Monday, August 17, 2015

Memories, Brooklyn treks, and monkey toes


My new goal is a simple Monday roundup. Once a week. A recounting of the highs and lows. A sharing of key moments and observations. It’s doable. I will try (except next week. I will be on vacation – hurrah!). I hope you will come along with me.

So. It was another beautiful week. I think this summer goes down as one of the most perfect on record. It’s a bit steamy at the moment, but for the most part, it’s just been sunny, in the 80s, always with a refreshing breeze. You can’t ask for more.

My good friend, chere Sarah was in town from Paris and we had dinner at the delicious Andrew Carmellini restaurant, Little Park. I had a few minutes at the bar by myself before she arrived, which felt awfully indulgent, and then the conversation with and the sight of her brought back a flood of Parisian memories. God, those were great years and experiences. I seriously think about that time, those two years, and it was such a gift. I see so much of it with such clarity. My memories are so acute. It’s hard to believe it was me and my life, so changed are things now and yet how vivid and special those times were.

Now it’s all about the peanut. It still makes me anxious and emotional sometimes, how much I love her. But I do. I just love her.

It was very much a Brooklyn weekend. Andrew and I tried to go to the Jazz Age Lawn Party, just to see everyone so nattily dressed, but the line for the ferry out to Governors Island was crazy-long. We would have been standing under the beating sun for probably an hour so we high-tailed it back to Brooklyn. A little stroll through Brooklyn Heights, lunch at River Deli, another stroll to Gowanus, a drink in the backyard of Lavender Lake with Bennie, and then home. It was great to be out, walking and enjoying the summer.

That was the idea on Sunday as well. I met my girl Mel in the park and it was a glorious day, in the shade of a tree. Suddenly, as we were packing up to leave, it started raining. We ducked under a tree, expecting it to be the fleeting summer sprinkle, over in five minutes. But what ensued was the craziest, fastest storm. It came out of nowhere, bringing flash floods, sideways winds and panic. 
But in the end, it made for another unforgettable memory.

Monday, August 10, 2015

This is life


I know the few times I post these days, I spend my precious minutes and word count lamenting that I don’t have time to write, which is idiotic. And yet impossible to avoid. (This article on The Cut—which has been producing amazing coverage of relationships, feminism and motherhood this past year—better articulates my battle with the clock, with quite a positive spin).

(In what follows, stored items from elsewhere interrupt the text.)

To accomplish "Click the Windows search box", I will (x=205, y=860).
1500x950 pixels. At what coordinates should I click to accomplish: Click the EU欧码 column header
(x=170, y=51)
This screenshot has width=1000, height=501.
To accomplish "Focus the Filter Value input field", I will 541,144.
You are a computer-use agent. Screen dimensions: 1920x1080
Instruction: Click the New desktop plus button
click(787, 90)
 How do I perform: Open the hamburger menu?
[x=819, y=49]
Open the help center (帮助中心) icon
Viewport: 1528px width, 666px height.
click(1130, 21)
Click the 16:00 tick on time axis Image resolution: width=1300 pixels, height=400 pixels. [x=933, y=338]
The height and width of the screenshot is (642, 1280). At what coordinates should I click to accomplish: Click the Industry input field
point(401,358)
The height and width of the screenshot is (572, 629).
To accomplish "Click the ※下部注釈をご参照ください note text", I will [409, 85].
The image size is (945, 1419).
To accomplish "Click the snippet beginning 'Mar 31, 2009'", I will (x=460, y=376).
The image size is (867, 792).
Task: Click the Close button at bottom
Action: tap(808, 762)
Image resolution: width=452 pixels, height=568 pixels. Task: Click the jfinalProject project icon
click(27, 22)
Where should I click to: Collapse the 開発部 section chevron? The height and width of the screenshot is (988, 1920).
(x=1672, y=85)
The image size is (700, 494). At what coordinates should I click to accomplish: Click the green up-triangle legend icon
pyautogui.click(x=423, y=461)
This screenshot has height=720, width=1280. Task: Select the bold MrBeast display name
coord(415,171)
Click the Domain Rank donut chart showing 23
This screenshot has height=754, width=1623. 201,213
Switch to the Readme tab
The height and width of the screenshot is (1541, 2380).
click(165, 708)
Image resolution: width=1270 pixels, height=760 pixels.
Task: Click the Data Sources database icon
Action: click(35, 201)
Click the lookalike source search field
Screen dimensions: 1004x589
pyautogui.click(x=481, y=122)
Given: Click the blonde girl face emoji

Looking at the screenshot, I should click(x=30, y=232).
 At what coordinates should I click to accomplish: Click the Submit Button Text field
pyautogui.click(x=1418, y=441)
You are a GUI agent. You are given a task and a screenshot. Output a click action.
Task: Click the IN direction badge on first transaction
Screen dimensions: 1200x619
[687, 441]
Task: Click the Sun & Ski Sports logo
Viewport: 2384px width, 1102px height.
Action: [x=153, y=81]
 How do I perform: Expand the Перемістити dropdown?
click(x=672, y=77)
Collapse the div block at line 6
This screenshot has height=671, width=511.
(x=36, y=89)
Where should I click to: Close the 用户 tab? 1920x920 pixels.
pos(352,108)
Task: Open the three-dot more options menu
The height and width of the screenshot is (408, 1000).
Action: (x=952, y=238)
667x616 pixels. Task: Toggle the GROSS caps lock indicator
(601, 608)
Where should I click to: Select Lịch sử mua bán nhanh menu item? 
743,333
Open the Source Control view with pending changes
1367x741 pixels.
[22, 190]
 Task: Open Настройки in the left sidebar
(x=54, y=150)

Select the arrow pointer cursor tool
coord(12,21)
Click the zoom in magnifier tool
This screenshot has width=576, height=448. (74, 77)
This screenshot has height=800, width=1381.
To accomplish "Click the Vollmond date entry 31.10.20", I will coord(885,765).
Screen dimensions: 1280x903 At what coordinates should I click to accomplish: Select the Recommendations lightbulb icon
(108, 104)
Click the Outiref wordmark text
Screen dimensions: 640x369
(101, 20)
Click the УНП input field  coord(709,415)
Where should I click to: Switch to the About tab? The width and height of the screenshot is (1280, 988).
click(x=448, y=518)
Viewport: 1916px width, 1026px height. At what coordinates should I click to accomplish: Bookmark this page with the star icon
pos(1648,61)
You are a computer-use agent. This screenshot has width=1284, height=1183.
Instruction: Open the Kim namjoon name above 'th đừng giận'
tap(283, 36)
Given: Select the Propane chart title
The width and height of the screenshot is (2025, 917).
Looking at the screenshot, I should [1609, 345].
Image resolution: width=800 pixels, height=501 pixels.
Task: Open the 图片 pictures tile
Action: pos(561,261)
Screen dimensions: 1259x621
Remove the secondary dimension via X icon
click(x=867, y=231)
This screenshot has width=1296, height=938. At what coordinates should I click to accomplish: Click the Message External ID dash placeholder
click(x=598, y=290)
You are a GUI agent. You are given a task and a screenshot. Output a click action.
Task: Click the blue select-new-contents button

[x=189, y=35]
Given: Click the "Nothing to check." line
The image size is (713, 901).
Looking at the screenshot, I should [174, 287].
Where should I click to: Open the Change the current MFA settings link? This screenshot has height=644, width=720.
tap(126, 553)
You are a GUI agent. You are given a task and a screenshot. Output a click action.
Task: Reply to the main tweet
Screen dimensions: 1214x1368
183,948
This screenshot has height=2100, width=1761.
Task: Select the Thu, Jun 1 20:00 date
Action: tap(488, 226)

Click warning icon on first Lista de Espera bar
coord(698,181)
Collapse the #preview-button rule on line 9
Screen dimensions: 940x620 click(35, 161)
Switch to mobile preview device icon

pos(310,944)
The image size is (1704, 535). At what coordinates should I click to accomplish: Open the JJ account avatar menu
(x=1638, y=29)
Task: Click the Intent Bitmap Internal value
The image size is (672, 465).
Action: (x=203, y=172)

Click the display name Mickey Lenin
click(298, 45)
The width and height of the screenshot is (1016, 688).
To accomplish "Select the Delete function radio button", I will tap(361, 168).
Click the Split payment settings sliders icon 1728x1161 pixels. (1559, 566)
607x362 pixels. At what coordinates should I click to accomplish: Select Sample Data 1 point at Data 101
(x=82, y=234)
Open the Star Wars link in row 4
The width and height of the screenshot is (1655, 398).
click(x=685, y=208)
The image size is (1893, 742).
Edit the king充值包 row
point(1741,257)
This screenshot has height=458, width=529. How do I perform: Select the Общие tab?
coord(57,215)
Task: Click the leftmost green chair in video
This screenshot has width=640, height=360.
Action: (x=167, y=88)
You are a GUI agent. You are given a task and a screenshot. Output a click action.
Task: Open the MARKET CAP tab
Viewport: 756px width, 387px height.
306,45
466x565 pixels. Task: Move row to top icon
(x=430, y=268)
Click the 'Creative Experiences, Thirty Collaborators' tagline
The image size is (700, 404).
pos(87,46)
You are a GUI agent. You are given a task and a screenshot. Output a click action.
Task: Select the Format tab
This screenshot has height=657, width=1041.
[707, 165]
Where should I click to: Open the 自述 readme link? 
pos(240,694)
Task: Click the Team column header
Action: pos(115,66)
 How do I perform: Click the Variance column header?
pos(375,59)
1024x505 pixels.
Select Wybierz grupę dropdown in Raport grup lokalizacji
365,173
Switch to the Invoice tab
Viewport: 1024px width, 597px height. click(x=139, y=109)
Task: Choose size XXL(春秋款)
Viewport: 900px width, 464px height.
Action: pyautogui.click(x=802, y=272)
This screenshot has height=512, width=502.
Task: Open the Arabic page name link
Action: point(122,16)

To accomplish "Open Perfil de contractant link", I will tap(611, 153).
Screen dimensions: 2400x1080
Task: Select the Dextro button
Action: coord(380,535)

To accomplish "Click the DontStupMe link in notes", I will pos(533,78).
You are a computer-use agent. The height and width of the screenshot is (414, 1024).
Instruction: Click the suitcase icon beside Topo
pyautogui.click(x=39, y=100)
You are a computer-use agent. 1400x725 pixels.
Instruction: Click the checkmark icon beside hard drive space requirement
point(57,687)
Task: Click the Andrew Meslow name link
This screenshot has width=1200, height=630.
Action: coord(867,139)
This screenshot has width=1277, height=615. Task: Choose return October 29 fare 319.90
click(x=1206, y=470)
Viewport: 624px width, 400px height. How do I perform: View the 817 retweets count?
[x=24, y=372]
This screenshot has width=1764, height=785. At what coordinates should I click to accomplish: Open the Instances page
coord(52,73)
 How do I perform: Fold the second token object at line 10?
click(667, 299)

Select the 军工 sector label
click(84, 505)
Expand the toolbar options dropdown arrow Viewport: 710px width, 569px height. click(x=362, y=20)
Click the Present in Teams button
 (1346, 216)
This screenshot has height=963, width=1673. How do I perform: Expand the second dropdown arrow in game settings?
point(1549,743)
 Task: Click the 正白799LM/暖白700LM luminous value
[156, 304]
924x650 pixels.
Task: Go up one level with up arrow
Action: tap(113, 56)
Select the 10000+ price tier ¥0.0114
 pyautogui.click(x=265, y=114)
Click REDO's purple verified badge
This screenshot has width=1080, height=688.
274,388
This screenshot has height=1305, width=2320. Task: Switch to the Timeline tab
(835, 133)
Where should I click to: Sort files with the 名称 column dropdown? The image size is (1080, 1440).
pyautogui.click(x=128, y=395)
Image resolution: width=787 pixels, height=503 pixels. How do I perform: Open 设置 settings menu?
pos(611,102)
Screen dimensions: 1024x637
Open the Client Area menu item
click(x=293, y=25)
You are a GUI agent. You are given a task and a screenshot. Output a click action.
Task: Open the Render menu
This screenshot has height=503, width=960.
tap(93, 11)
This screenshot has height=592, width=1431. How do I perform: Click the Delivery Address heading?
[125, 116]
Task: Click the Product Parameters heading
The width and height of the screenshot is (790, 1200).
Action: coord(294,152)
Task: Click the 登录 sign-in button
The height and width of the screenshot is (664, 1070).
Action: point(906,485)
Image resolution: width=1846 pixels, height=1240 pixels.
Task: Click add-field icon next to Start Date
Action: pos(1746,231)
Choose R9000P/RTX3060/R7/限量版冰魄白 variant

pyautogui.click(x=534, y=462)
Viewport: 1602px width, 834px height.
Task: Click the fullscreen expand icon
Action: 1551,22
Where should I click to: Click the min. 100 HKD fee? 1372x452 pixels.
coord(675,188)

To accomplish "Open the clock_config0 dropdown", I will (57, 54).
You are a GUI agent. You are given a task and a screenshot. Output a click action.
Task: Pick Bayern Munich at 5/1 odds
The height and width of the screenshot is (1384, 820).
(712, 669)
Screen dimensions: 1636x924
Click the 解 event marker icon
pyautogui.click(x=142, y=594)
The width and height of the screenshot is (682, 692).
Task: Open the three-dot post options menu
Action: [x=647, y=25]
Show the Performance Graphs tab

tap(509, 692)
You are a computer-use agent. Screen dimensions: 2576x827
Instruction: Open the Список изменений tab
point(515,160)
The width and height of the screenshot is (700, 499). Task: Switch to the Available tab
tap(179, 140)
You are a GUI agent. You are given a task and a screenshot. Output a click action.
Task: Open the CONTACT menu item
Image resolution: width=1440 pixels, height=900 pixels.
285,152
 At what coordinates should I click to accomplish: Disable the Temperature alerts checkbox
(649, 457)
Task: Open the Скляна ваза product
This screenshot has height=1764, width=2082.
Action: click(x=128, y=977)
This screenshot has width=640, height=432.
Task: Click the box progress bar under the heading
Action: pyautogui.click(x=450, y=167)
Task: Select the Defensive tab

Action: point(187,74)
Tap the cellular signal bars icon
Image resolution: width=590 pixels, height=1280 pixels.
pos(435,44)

But this is why I don’t have time:
Because Parker is all-consuming, absolutely entertaining, and even though I miss the threads of my former identity—reading, writing, working out, going out, movies—I'm absorbing and relishing every second of it. Even if some days I'm bone tired, I know this is all fleeting. And precious. And fun in its own insular way. Besides, how do you say no to the cutest peanut on earth?

Wednesday, August 5, 2015

Summer, where art thou going?


August already? How did that happen? How did I start writing this post two days ago and couldn’t even manage to finish that? It’s like I’m on supercharge, yet moving through molasses.

Life. I’ve been working plenty at the office. I even wrote apost for this fine company.

Parker had her nine-month well visit (well, almost a month ago now). The little pipsqueak is in the 70th percentile for weight. She’s over 20 pounds and every bit as delicious. Her hair and teeth are slowly coming in, and she’s crawling and cruising all over the place. In my humble opinion, she’s cuter than ever.

Though I have yet to have a summer lobster roll, nor have I made my annual pilgrimage to DQ, we spent a great weekend in Connecticut with family and trained outside the city to spend a day with dear friends. This past weekend, we journeyed to Denver to visit other friends, which was decadent and fun. P traveled like a champ.

In between it all, Andrew and I are watching Louie. Cruising through magazines. I’m reading (albeit at the slowest pace imaginable) a Rebecca Solnit book, which is so massively interesting and impressive. I’m also trying to carve out time to finish my own book proposal. Maybe it can happen by summer’s end. Oh summer, where art thou going??